Dataset records:
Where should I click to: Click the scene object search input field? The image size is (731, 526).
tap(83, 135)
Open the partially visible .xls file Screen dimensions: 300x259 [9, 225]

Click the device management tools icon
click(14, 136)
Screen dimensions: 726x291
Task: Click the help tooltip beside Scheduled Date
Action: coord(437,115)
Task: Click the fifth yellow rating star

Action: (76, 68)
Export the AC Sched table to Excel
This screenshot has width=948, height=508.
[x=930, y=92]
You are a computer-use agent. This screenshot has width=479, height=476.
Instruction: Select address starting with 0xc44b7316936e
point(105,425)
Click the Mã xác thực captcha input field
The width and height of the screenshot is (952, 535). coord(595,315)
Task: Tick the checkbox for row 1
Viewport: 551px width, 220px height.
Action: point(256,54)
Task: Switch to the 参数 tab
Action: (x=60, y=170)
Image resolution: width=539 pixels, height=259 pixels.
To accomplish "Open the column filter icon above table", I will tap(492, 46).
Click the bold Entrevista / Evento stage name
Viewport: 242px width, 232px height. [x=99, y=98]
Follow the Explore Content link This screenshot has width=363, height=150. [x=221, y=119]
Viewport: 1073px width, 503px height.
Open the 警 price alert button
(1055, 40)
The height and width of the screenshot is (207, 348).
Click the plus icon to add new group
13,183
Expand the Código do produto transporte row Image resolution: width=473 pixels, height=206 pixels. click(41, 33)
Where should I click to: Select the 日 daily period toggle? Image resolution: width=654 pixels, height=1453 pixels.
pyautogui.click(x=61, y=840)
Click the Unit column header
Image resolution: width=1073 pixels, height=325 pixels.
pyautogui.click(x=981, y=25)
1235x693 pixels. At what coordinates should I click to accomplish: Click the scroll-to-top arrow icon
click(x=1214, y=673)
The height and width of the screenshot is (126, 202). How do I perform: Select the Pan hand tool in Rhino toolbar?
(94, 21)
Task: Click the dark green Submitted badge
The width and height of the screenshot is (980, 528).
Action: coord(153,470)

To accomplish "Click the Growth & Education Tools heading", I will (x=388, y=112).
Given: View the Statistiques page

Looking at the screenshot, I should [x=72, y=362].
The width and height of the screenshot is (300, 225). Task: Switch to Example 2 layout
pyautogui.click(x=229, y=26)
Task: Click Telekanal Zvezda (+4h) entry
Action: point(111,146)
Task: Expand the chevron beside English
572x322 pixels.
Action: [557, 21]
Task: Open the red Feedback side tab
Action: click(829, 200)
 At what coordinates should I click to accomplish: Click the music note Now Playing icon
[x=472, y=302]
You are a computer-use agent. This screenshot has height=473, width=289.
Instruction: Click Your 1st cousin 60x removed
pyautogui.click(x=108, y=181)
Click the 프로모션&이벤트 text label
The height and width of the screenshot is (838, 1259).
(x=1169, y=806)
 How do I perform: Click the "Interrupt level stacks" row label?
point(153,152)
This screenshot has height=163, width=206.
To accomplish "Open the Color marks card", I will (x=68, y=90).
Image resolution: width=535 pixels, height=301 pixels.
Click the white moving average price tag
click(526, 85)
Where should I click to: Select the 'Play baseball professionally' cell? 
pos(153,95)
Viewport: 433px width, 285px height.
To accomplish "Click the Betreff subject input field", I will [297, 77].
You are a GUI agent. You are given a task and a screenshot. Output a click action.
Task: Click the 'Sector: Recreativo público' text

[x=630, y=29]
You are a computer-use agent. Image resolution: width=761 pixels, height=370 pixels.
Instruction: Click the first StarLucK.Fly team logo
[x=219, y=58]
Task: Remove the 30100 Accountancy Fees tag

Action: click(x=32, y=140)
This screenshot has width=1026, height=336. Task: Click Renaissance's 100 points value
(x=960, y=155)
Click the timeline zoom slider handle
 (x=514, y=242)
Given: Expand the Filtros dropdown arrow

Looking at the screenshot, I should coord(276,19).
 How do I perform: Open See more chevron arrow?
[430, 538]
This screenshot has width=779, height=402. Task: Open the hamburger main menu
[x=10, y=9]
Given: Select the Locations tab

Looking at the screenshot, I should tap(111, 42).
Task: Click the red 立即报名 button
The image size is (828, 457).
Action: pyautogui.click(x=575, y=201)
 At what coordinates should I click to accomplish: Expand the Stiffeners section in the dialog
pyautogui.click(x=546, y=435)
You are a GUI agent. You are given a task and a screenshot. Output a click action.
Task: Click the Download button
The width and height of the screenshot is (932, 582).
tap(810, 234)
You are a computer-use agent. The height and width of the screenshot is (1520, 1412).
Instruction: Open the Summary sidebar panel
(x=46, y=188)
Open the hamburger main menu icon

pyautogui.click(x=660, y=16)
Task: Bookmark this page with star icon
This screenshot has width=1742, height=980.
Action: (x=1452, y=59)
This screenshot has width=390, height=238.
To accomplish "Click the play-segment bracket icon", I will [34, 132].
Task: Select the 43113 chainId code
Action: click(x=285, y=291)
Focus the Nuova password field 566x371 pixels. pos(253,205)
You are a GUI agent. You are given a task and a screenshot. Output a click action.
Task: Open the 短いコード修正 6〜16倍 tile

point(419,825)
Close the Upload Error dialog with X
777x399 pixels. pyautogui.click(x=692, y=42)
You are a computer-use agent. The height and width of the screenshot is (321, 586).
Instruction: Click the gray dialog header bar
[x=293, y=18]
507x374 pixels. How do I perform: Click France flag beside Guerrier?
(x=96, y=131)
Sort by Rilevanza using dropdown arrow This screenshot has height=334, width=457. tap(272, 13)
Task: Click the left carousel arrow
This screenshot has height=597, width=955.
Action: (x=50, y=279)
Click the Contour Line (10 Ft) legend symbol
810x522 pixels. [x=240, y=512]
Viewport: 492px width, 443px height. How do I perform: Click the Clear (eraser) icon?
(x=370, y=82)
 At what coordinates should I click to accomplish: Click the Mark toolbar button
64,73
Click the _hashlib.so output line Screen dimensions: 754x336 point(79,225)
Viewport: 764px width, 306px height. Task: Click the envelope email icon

What you should do: The full listing above needs to be given again exactly.

Response area:
Where should I click to: Click the scene object search input field? The image size is (731, 526).
tap(83, 135)
Open the partially visible .xls file Screen dimensions: 300x259 [9, 225]

Click the device management tools icon
click(14, 136)
Screen dimensions: 726x291
Task: Click the help tooltip beside Scheduled Date
Action: coord(437,115)
Task: Click the fifth yellow rating star

Action: (76, 68)
Export the AC Sched table to Excel
This screenshot has width=948, height=508.
[x=930, y=92]
You are a computer-use agent. This screenshot has width=479, height=476.
Instruction: Select address starting with 0xc44b7316936e
point(105,425)
Click the Mã xác thực captcha input field
The width and height of the screenshot is (952, 535). coord(595,315)
Task: Tick the checkbox for row 1
Viewport: 551px width, 220px height.
Action: point(256,54)
Task: Switch to the 参数 tab
Action: (x=60, y=170)
Image resolution: width=539 pixels, height=259 pixels.
To accomplish "Open the column filter icon above table", I will tap(492, 46).
Click the bold Entrevista / Evento stage name
Viewport: 242px width, 232px height. [x=99, y=98]
Follow the Explore Content link This screenshot has width=363, height=150. [x=221, y=119]
Viewport: 1073px width, 503px height.
Open the 警 price alert button
(1055, 40)
The height and width of the screenshot is (207, 348).
Click the plus icon to add new group
13,183
Expand the Código do produto transporte row Image resolution: width=473 pixels, height=206 pixels. click(41, 33)
Where should I click to: Select the 日 daily period toggle? Image resolution: width=654 pixels, height=1453 pixels.
pyautogui.click(x=61, y=840)
Click the Unit column header
Image resolution: width=1073 pixels, height=325 pixels.
pyautogui.click(x=981, y=25)
1235x693 pixels. At what coordinates should I click to accomplish: Click the scroll-to-top arrow icon
click(x=1214, y=673)
The height and width of the screenshot is (126, 202). How do I perform: Select the Pan hand tool in Rhino toolbar?
(94, 21)
Task: Click the dark green Submitted badge
The width and height of the screenshot is (980, 528).
Action: coord(153,470)

To accomplish "Click the Growth & Education Tools heading", I will (x=388, y=112).
Given: View the Statistiques page

Looking at the screenshot, I should [x=72, y=362].
The width and height of the screenshot is (300, 225). Task: Switch to Example 2 layout
pyautogui.click(x=229, y=26)
Task: Click Telekanal Zvezda (+4h) entry
Action: point(111,146)
Task: Expand the chevron beside English
572x322 pixels.
Action: [557, 21]
Task: Open the red Feedback side tab
Action: click(829, 200)
 At what coordinates should I click to accomplish: Click the music note Now Playing icon
[x=472, y=302]
You are a computer-use agent. This screenshot has height=473, width=289.
Instruction: Click Your 1st cousin 60x removed
pyautogui.click(x=108, y=181)
Click the 프로모션&이벤트 text label
The height and width of the screenshot is (838, 1259).
(x=1169, y=806)
 How do I perform: Click the "Interrupt level stacks" row label?
point(153,152)
This screenshot has height=163, width=206.
To accomplish "Open the Color marks card", I will (x=68, y=90).
Image resolution: width=535 pixels, height=301 pixels.
Click the white moving average price tag
click(526, 85)
Where should I click to: Select the 'Play baseball professionally' cell? 
pos(153,95)
Viewport: 433px width, 285px height.
To accomplish "Click the Betreff subject input field", I will [297, 77].
You are a GUI agent. You are given a task and a screenshot. Output a click action.
Task: Click the 'Sector: Recreativo público' text

[x=630, y=29]
You are a computer-use agent. Image resolution: width=761 pixels, height=370 pixels.
Instruction: Click the first StarLucK.Fly team logo
[x=219, y=58]
Task: Remove the 30100 Accountancy Fees tag

Action: click(x=32, y=140)
This screenshot has width=1026, height=336. Task: Click Renaissance's 100 points value
(x=960, y=155)
Click the timeline zoom slider handle
 (x=514, y=242)
Given: Expand the Filtros dropdown arrow

Looking at the screenshot, I should coord(276,19).
 How do I perform: Open See more chevron arrow?
[430, 538]
This screenshot has width=779, height=402. Task: Open the hamburger main menu
[x=10, y=9]
Given: Select the Locations tab

Looking at the screenshot, I should tap(111, 42).
Task: Click the red 立即报名 button
The image size is (828, 457).
Action: pyautogui.click(x=575, y=201)
 At what coordinates should I click to accomplish: Expand the Stiffeners section in the dialog
pyautogui.click(x=546, y=435)
You are a GUI agent. You are given a task and a screenshot. Output a click action.
Task: Click the Download button
The width and height of the screenshot is (932, 582).
tap(810, 234)
You are a computer-use agent. The height and width of the screenshot is (1520, 1412).
Instruction: Open the Summary sidebar panel
(x=46, y=188)
Open the hamburger main menu icon

pyautogui.click(x=660, y=16)
Task: Bookmark this page with star icon
This screenshot has width=1742, height=980.
Action: (x=1452, y=59)
This screenshot has width=390, height=238.
To accomplish "Click the play-segment bracket icon", I will [34, 132].
Task: Select the 43113 chainId code
Action: click(x=285, y=291)
Focus the Nuova password field 566x371 pixels. pos(253,205)
You are a GUI agent. You are given a task and a screenshot. Output a click action.
Task: Open the 短いコード修正 6〜16倍 tile

point(419,825)
Close the Upload Error dialog with X
777x399 pixels. pyautogui.click(x=692, y=42)
You are a computer-use agent. The height and width of the screenshot is (321, 586).
Instruction: Click the gray dialog header bar
[x=293, y=18]
507x374 pixels. How do I perform: Click France flag beside Guerrier?
(x=96, y=131)
Sort by Rilevanza using dropdown arrow This screenshot has height=334, width=457. tap(272, 13)
Task: Click the left carousel arrow
This screenshot has height=597, width=955.
Action: (x=50, y=279)
Click the Contour Line (10 Ft) legend symbol
810x522 pixels. [x=240, y=512]
Viewport: 492px width, 443px height. How do I perform: Click the Clear (eraser) icon?
(x=370, y=82)
 At what coordinates should I click to accomplish: Click the Mark toolbar button
64,73
Click the _hashlib.so output line Screen dimensions: 754x336 point(79,225)
Viewport: 764px width, 306px height. Task: Click the envelope email icon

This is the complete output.